IHRE AUFGABE
Welche Fraktionen stimmten laut dem Sitzungsprotokoll dem Änderungsantrag der Fraktion der FDP auf Drucksache 5/940 zu?

LESETEXT
####

Protocol of the Session on October 18, 2007

Weitere Wortmeldungen liegen mir nicht vor. Ich schließe die Aussprache.

Wir kommen zur Abstimmung.

Ich lasse zunächst abstimmen über den Änderungsantrag der Fraktion der FDP auf Drucksache 5/940. Wer diesem Antrag zuzustimmen wünscht, den bitte ich jetzt um das Handzeichen. – Danke. Gegenstimmen? – Danke. Stimmenthaltungen? – Danke. Damit ist der Änderungsantrag der Fraktion der FDP auf Drucksache 5/940 mit den Stimmen der Fraktion der SPD, der Fraktion der CDU, der Fraktion der NPD abgelehnt bei Zustimmung der Fraktion der FDP und der Fraktion DIE LINKE.

Wer dem Antrag der Fraktion DIE LINKE auf Drucksache 5/912 zuzustimmen wünscht, den bitte ich jetzt um das Handzeichen. – Danke. Gegenstimmen? – Danke. Stimmenthaltungen? – Damit ist der Antrag der Fraktion DIE LINKE auf Drucksache 5/912 mit den Stimmen der Fraktion der SPD, der Fraktion der CDU, der Fraktion der NPD abgelehnt bei Zustimmung der Fraktion DIE LINKE und der Fraktion der FDP.

Meine Damen und Herren, wir treten jetzt in die Mittagspause ein. Die Sitzung wird um 13.40 Uhr fortgesetzt. Ich unterbreche die Sitzung.

####

DATENSATZINHALT
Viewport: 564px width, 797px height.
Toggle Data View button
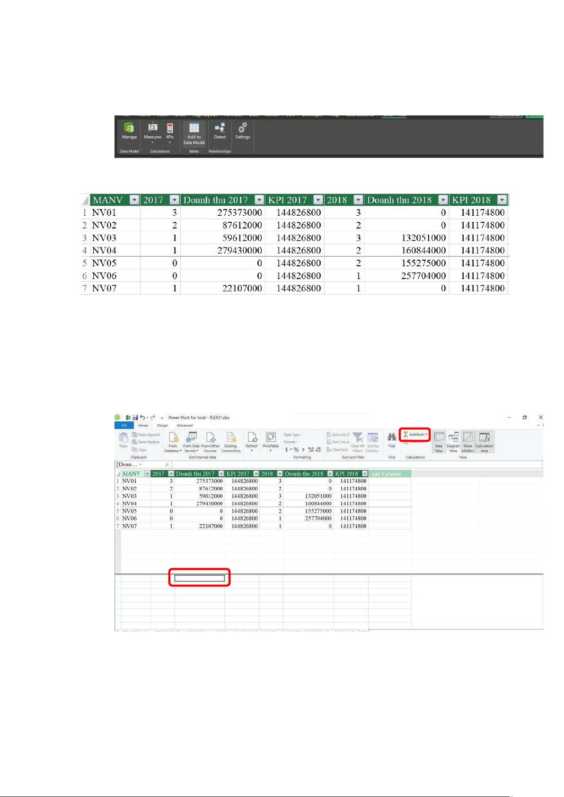coord(439,438)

####

GELÖSTE AUFGABE
Die Fraktion der FDP und die Fraktion DIE LINKE.